(SOURCE PASSAGE Opens)
JEALOUSY

I have a very healthy sense of self that I hardly get trampled upon without my consent. Yes, this is me saying that all the times I have been (or felt) used by someone, I take part of the blame for that happening. Luckily, constant abuse creates a certain level of immunity and I have had my fair share of abuse. So, it takes a lot to shake my balance and make me feel insecure in who I am. That said, I am also very human and do fall into the usual discomfort of not wanting to share, but I am glad that I am human in that respect.

I was in a conversation a while ago with someone, and somehow it digressed, and suddenly we were talking about jealousy, and he said almost arrogantly “I don’t ever get jealous” and I replied, “Good for you!” And I recall thinking ‘I certainly won’t want to belong in your inner circle’.

Now, who in their right minds don’t want to be around non-jealous people? I don’t. I don’t think it is normal for anyone not to get jealous, it is a human trait to get jealous. Not recognizing the emotion when it surfaces and getting to the root of it, is where the problem lies but certainly not in its emergence.
(SOURCE PASSAGE Closes)
=== EXERCISES ===
a) Rewrite the paragraph of the jealousy essay that begins "I have a very healthy sense of self" as a short bulleted list that keeps its main points.
b) In two sentences, summarize the essay on jealousy.
c) Carry on the essay on jealousy from its final sentence.
(INFORMATION GIVEN Opens)
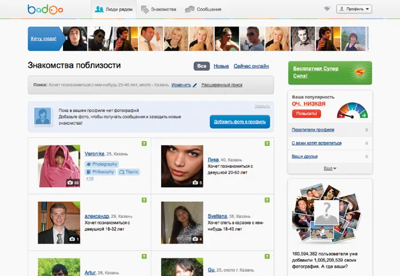Select the 'Все' filter
The width and height of the screenshot is (400, 276).
click(x=201, y=66)
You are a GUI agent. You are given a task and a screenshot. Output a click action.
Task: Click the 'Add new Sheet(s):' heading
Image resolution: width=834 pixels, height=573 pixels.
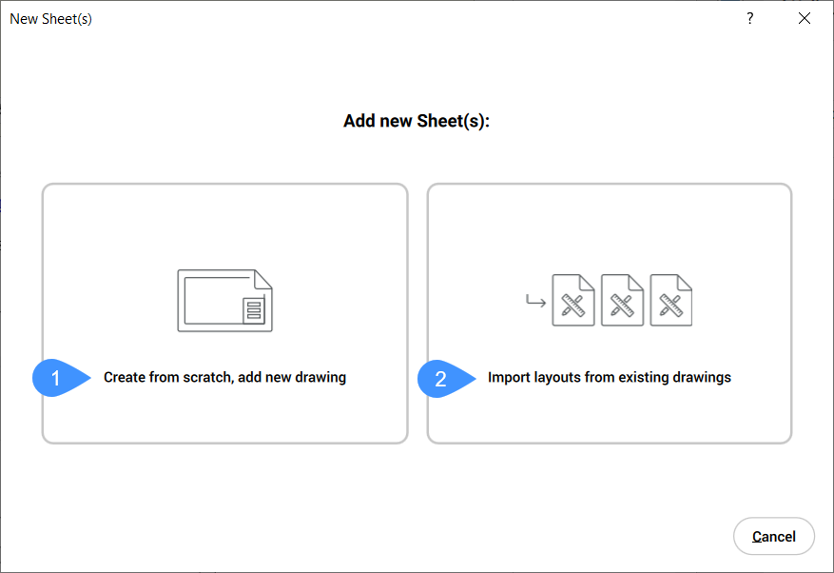pos(417,122)
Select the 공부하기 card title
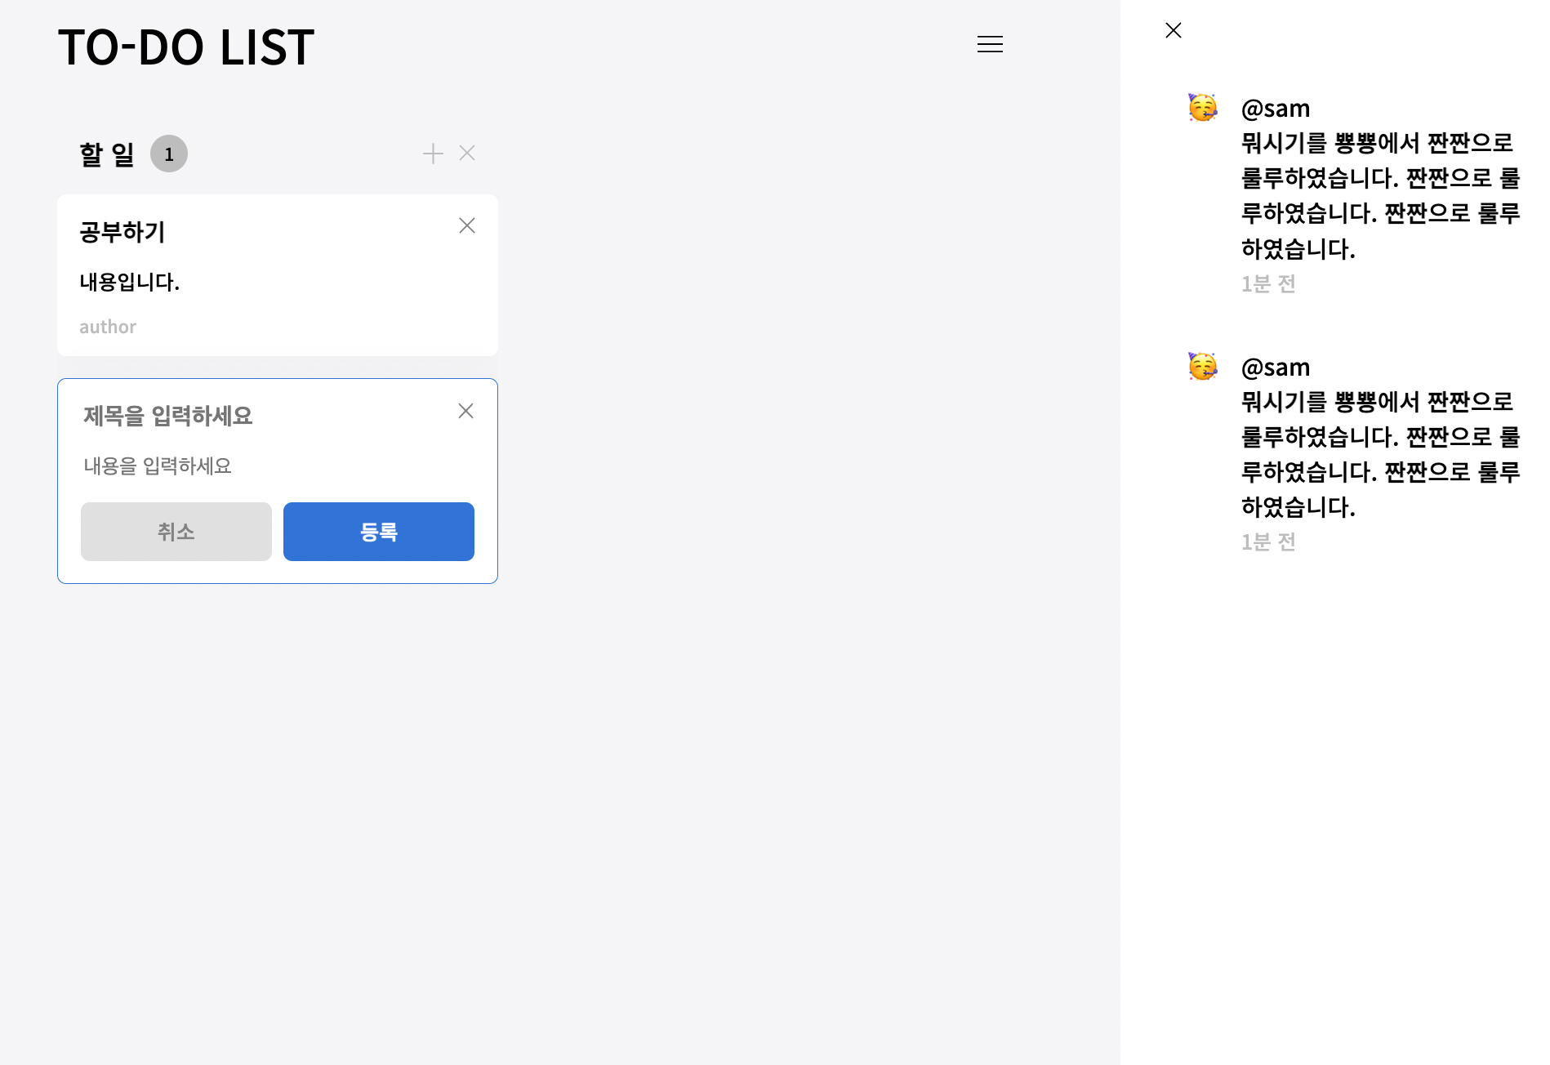The image size is (1550, 1065). 122,232
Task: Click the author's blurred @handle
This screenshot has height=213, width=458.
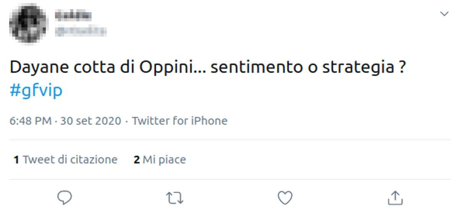Action: tap(81, 31)
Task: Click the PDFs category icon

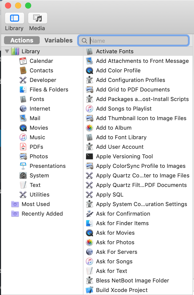Action: pyautogui.click(x=23, y=147)
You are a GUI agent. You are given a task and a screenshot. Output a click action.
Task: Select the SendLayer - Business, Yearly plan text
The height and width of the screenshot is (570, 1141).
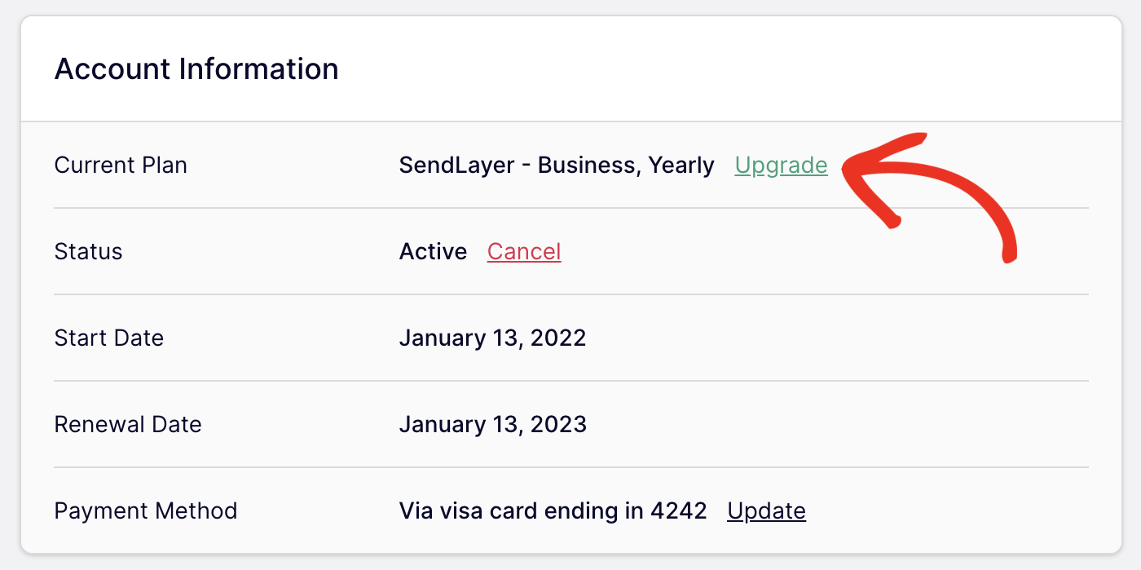(557, 165)
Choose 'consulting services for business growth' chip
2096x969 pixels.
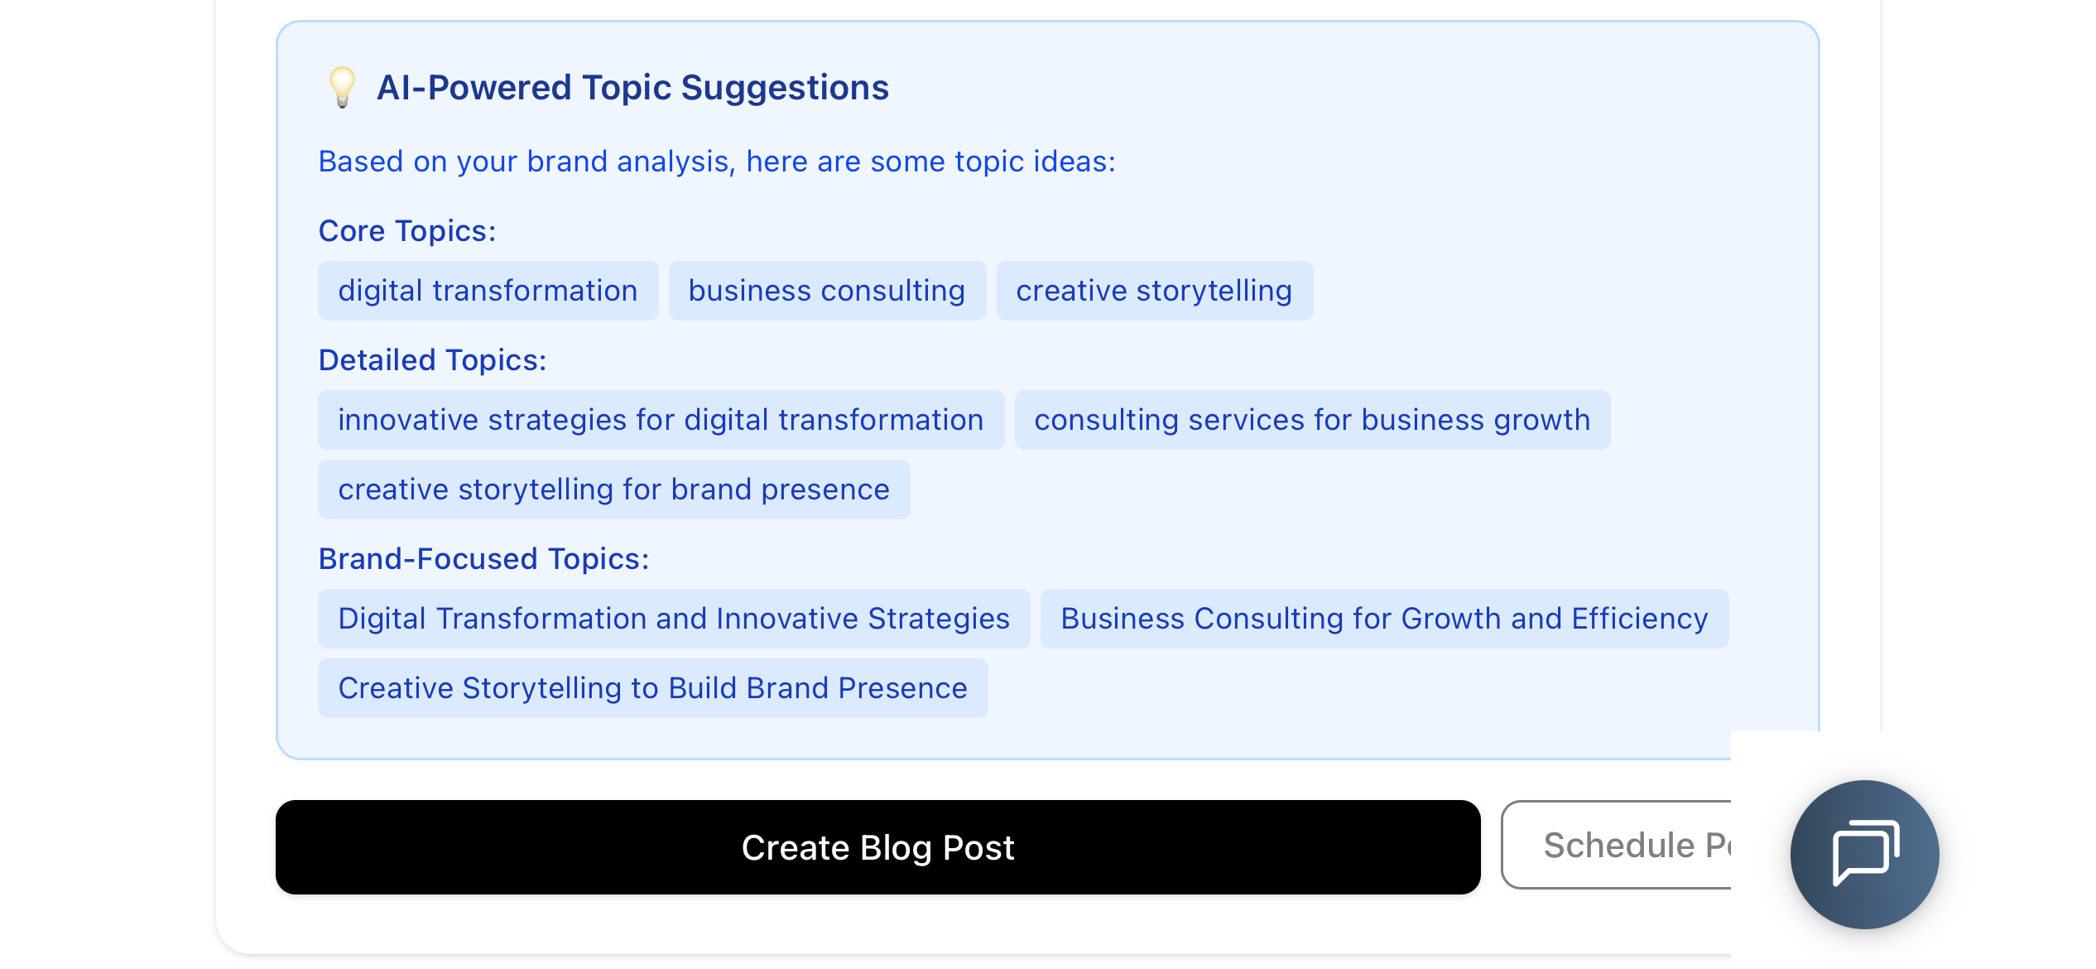(x=1312, y=420)
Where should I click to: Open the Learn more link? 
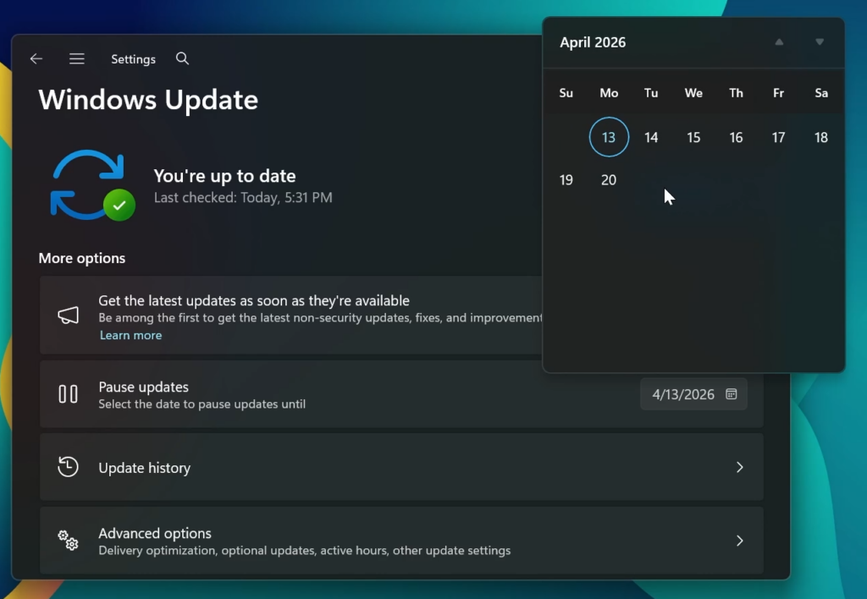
(INFORMATION GIVEN Closes)
=== PER-TASK OUTPUTS ===
a)
- The writer has a strong sense of self and is rarely trampled on without consenting to it.
- Whenever the writer has been, or felt, used by someone, they take part of the blame.
- A lot of past abuse has built up some immunity, so it takes a great deal to upset their balance or make them insecure about who they are.
- Still, being human, the writer feels the usual discomfort of not wanting to share and is glad to be human in that way.

b) The writer has a strong sense of self and is hard to unsettle, yet admits to the very human discomfort of not wanting to share. Recalling a man who claimed never to get jealous, the writer argues that jealousy is a normal human trait and that the problem lies in failing to recognize it and get to its root, not in feeling it.

c)
Jealousy has many faces; I would say it all depends on how we define the word. I for one know for certain that I do get jealous, but I am not into violence, anger, or drama, and for that my jealousy can go unnoticed by anyone but me.

Now, I think people seem to associate jealousy to everything negative, and rightly so too, because as far as emotions go, jealousy is complex. It normally strikes when one perceives a third-party threat to a valued relationship. Conventional wisdom holds that jealousy is a necessary emotion because it preserves social bonds, and that can be debated.

Notwithstanding, it’s my opinion that jealousy is a natural reaction to a perceived invasion to one’s territory. There is however, a very thin line between controlled jealousy and pure madness, and it is very easy to cross the line.

I have been lucky to have learn quite early, especially regarding matters of the heart, that it is never up to me to determine and control what or how someone feels towards me.  I can only be myself and hope that it’s enough for them. I am not saying that I have not gone through periods of insecurity for fear of losing someone I want for myself, to someone else. But I have learned early on that fighting to keep my territory doesn’t necessarily protect it.; just as much as someone else’s raving jealousy to keep me doesn’t guarantee my belonging to or remaining with them. Which is why and how I figured it is pointless going that route.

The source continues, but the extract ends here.